A medida foi sancionada pelo governador Roberto Cidade e publicada no Diário Oficial do Estado nesta quarta-feira (7).
A nova legislação cria regras para proteção, cuidados e reintegração à sociedade dos chamados “cães de trabalho”, utilizados em ações de busca, salvamento, localização de drogas, patrulhamento e apoio tático.
Pela lei, os animais deverão ser aposentados quando atingirem idade avançada, apresentarem problemas de saúde ou forem considerados inaptos para continuar nas atividades operacionais. A saída do serviço deverá ser confirmada por laudo veterinário.
Um dos pontos que mais chamam atenção é que os cães aposentados terão prioridade de adoção pelos próprios policiais ou bombeiros responsáveis pelo treinamento e convivência diária ao longo da carreira. Caso isso não aconteça, os animais poderão ser adotados por civis cadastrados ou entidades de proteção animal.
A legislação também determina a criação do Programa de Acompanhamento aos Cães Aposentados (PACA), que deverá monitorar consultas, condições de saúde, alimentação, adaptação e bem-estar dos animais após a aposentadoria.
Na prática, a lei cria uma espécie de “plano de pós-carreira” para cães que passaram anos atuando em missões de alto desgaste físico, emocional e operacional.

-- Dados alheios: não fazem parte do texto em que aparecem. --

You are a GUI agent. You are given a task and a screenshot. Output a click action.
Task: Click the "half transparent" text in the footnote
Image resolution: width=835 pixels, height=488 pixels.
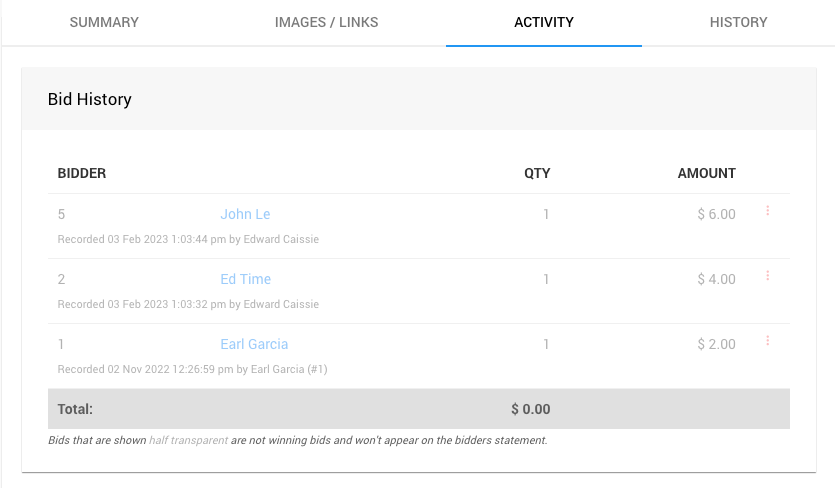coord(188,440)
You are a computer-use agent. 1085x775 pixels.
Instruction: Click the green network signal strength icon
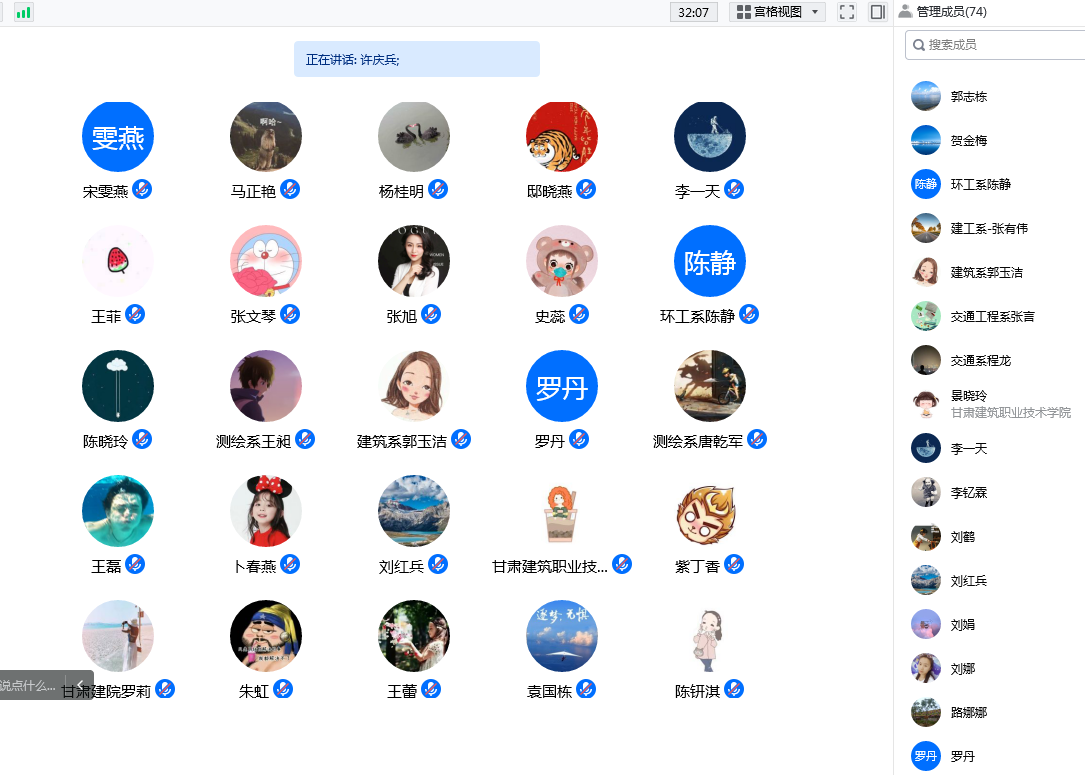pos(23,12)
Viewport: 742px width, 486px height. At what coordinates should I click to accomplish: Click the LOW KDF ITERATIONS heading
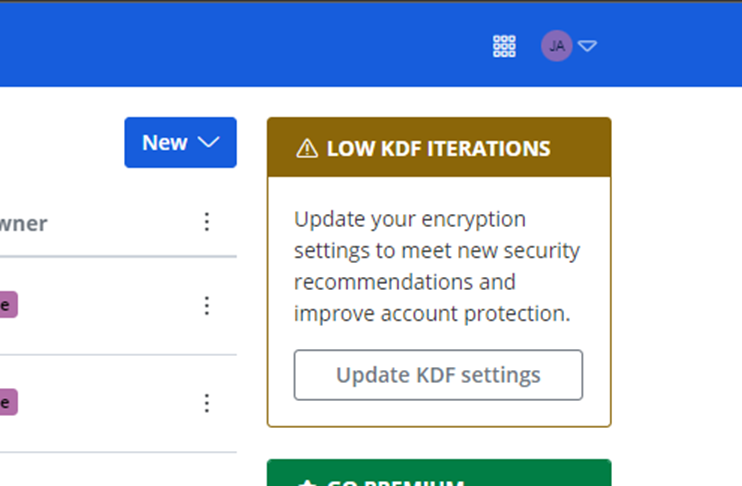coord(438,149)
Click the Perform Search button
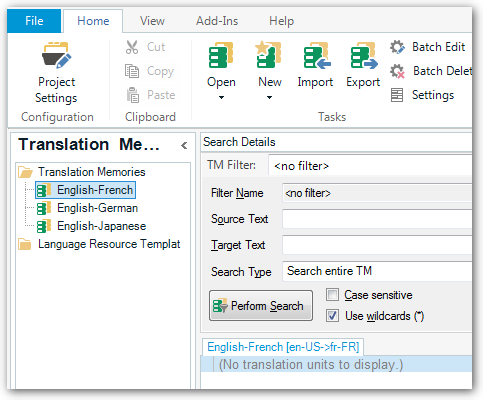483x400 pixels. click(x=261, y=305)
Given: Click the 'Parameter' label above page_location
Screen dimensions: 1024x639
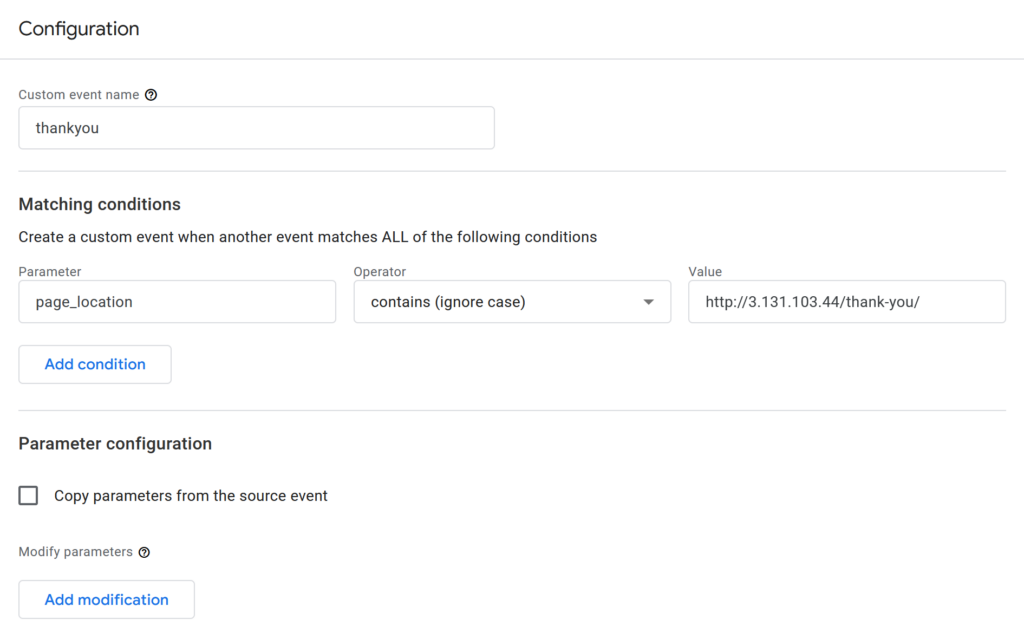Looking at the screenshot, I should coord(50,272).
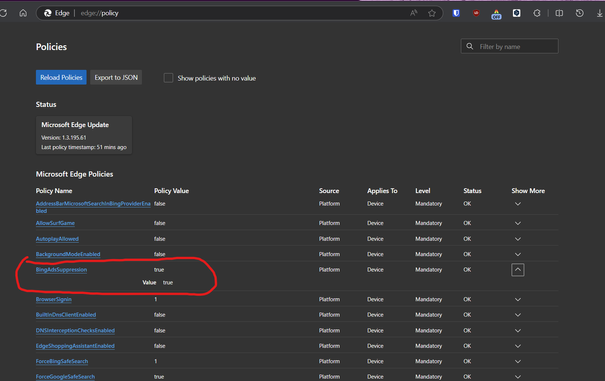This screenshot has height=381, width=605.
Task: Enable Show policies with no value checkbox
Action: [168, 78]
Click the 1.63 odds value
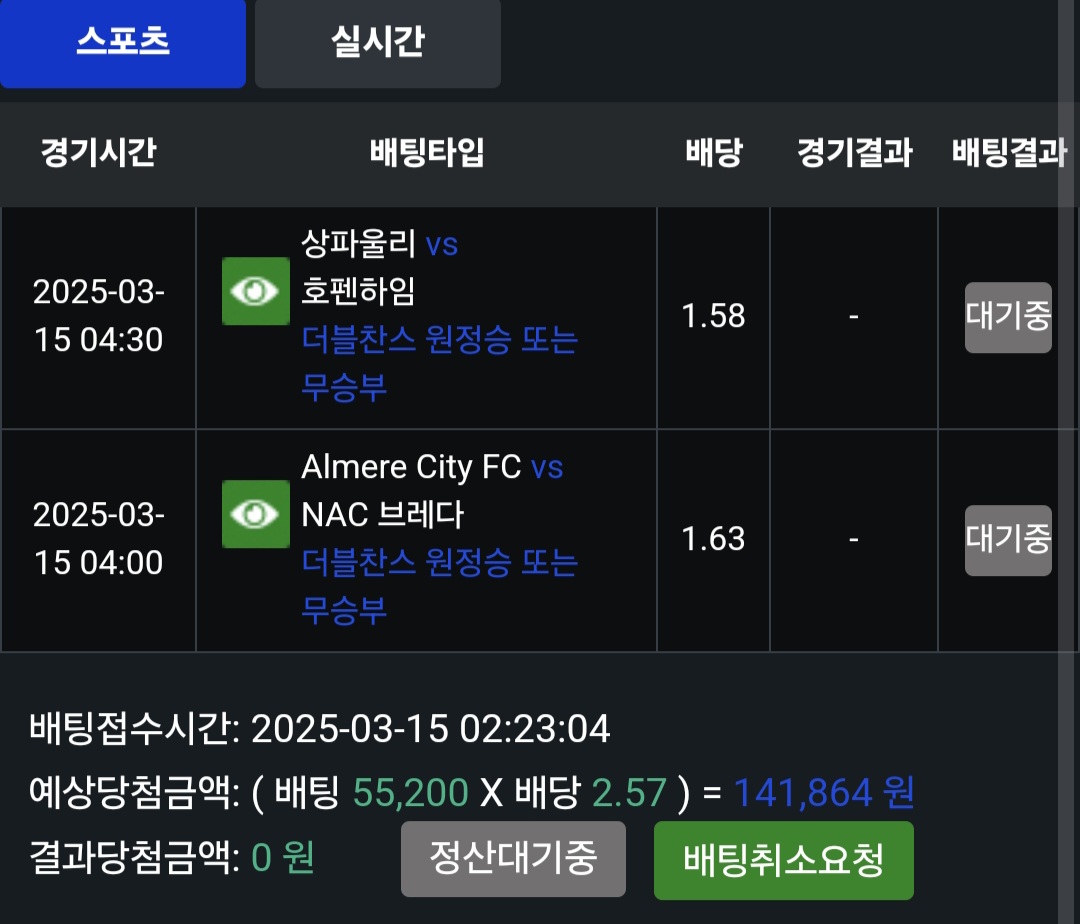Image resolution: width=1080 pixels, height=924 pixels. click(x=713, y=540)
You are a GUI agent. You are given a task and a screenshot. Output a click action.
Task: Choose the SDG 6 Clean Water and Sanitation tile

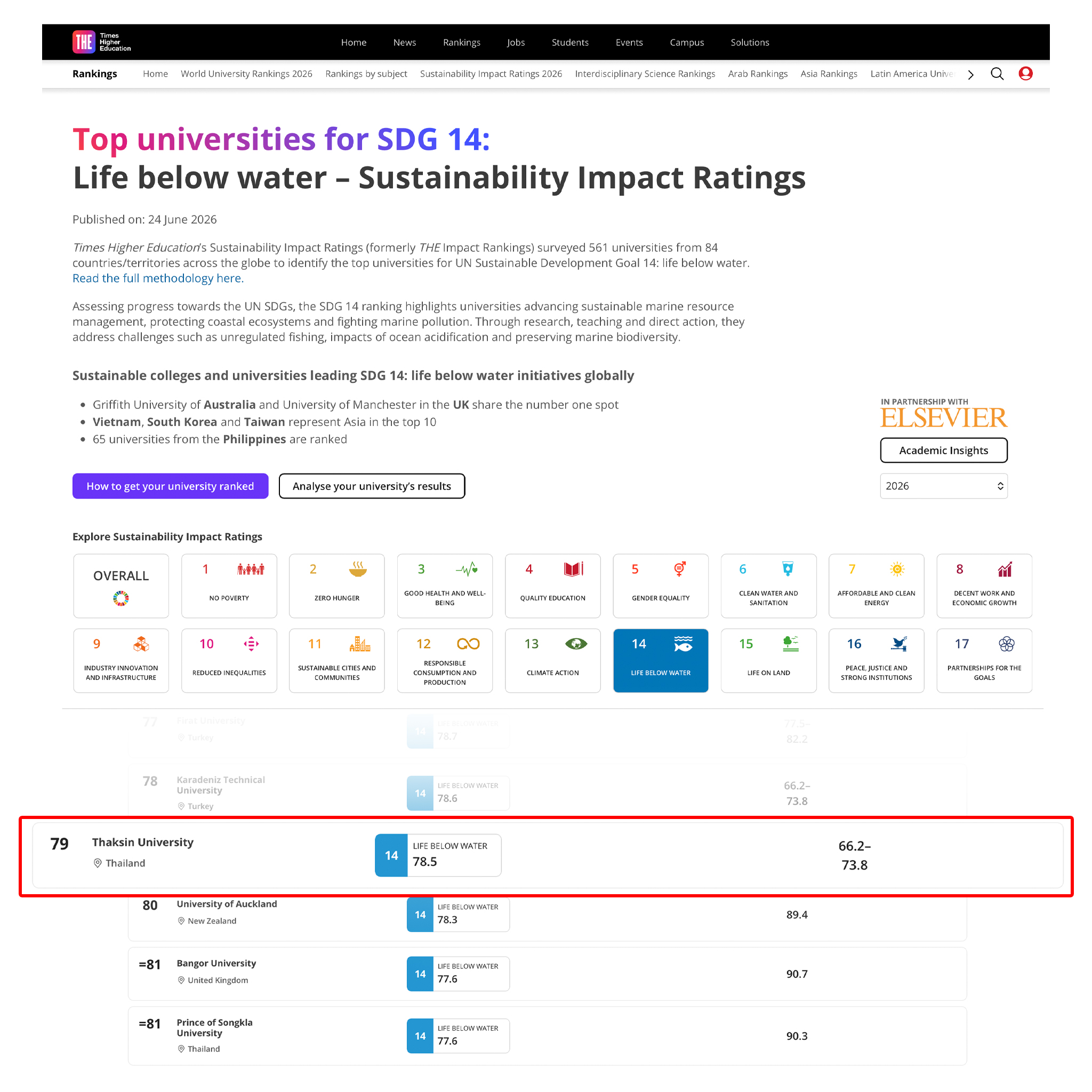coord(769,585)

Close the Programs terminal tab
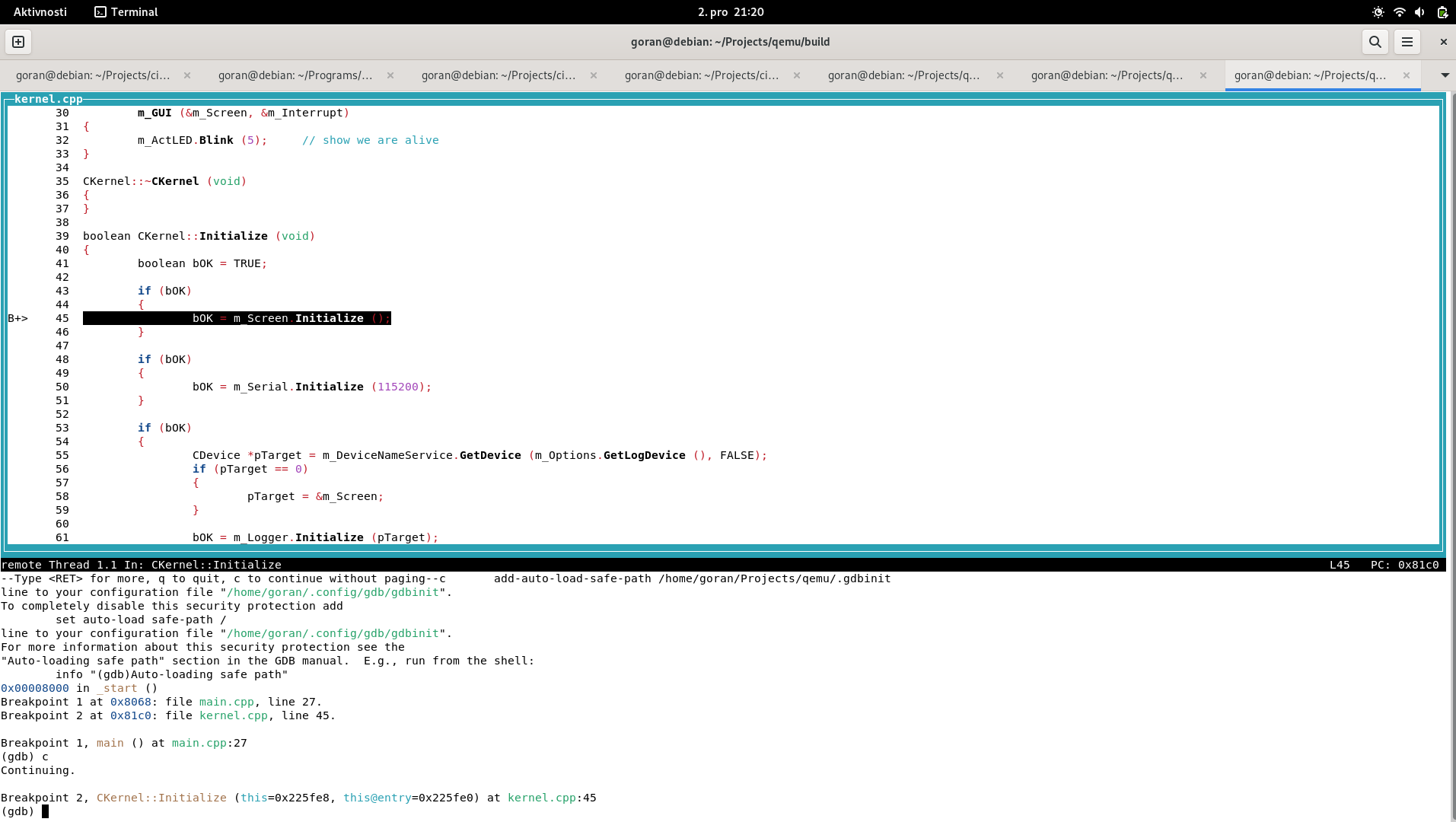pos(390,75)
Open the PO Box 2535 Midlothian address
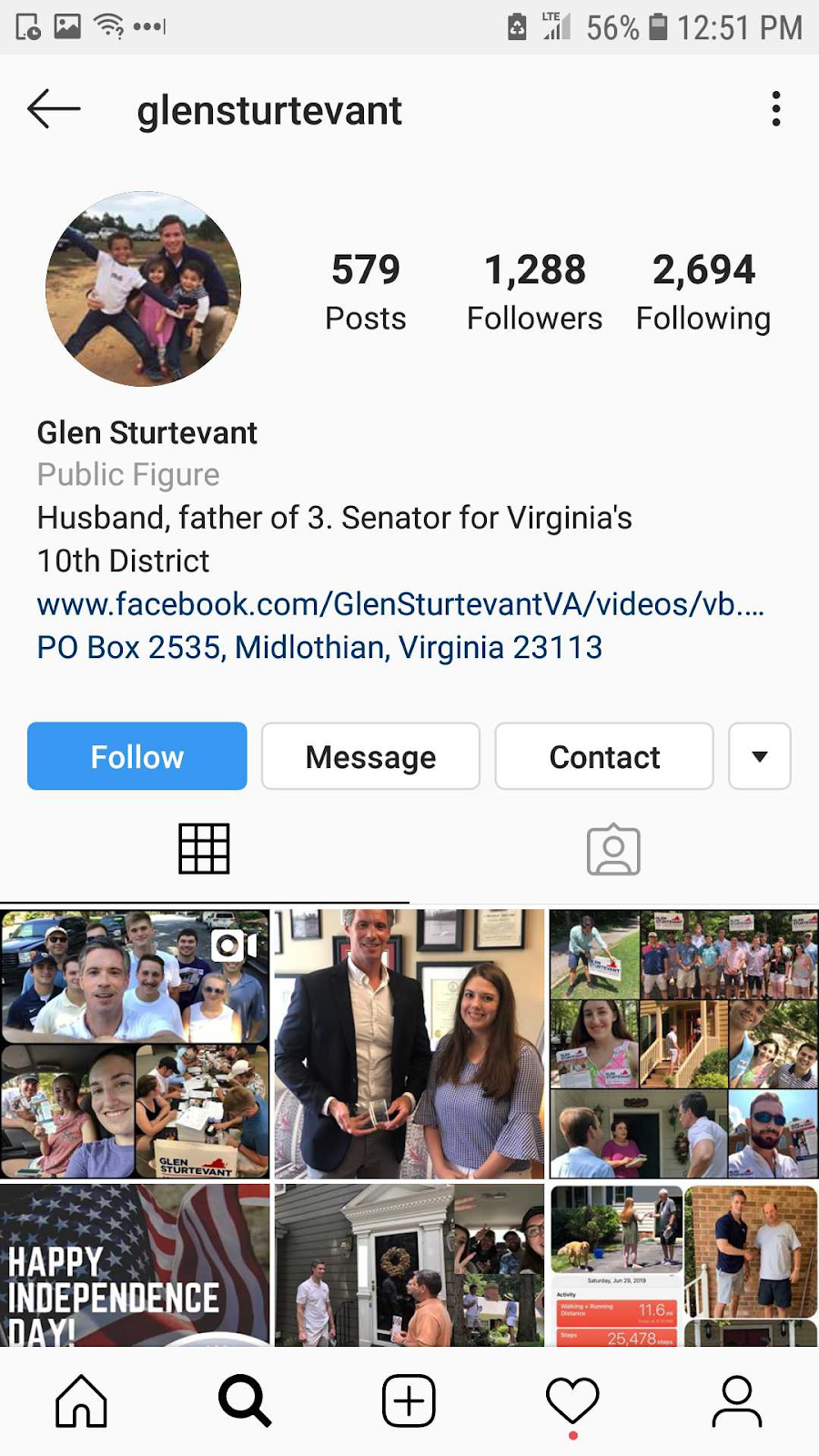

O tema já vem sendo debatido em outros estados brasileiros e também em países como Estados Unidos, Canadá e Reino Unido. Nos EUA, cães militares aposentados frequentemente permanecem com os antigos condutores e recebem assistência especial após anos de serviço.
No Brasil, estados como São Paulo, Paraná e Distrito Federal também avançaram em programas de adoção e acolhimento de cães utilizados pelas forças de segurança.
Especialistas em comportamento animal afirmam que esses cães costumam criar vínculos extremamente fortes com seus treinadores, o que torna a permanência com os antigos tutores uma das alternativas mais recomendadas para evitar estresse e dificuldades de adaptação após a aposentadoria.
A regulamentação da nova lei ainda deverá definir detalhes sobre assistência veterinária, critérios de adoção e possíveis parcerias para manutenção dos animais aposentados no Amazonas.